[REQUIREMENT]: Pictures excluded, please transcribe exactly the lines from the one with "At what coordinates" through the end of the records below, and nothing more.
——
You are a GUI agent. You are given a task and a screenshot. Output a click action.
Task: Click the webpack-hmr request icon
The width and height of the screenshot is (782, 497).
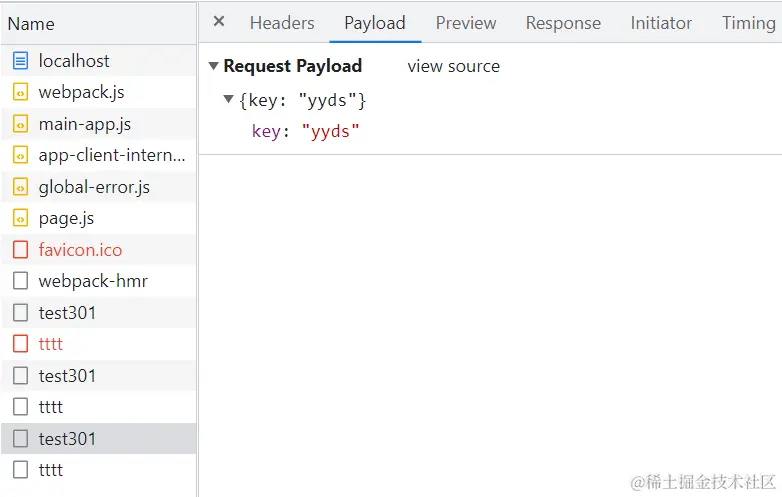coord(20,281)
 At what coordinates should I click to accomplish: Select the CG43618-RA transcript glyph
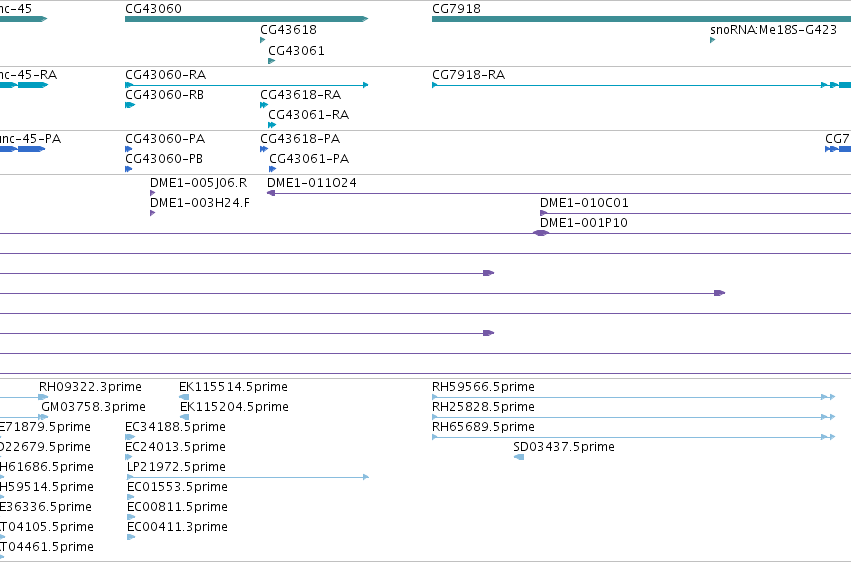[264, 105]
——
[ANSWER]:
 At what coordinates should I click to accomplish: Select the CG43618-RA transcript glyph
[264, 105]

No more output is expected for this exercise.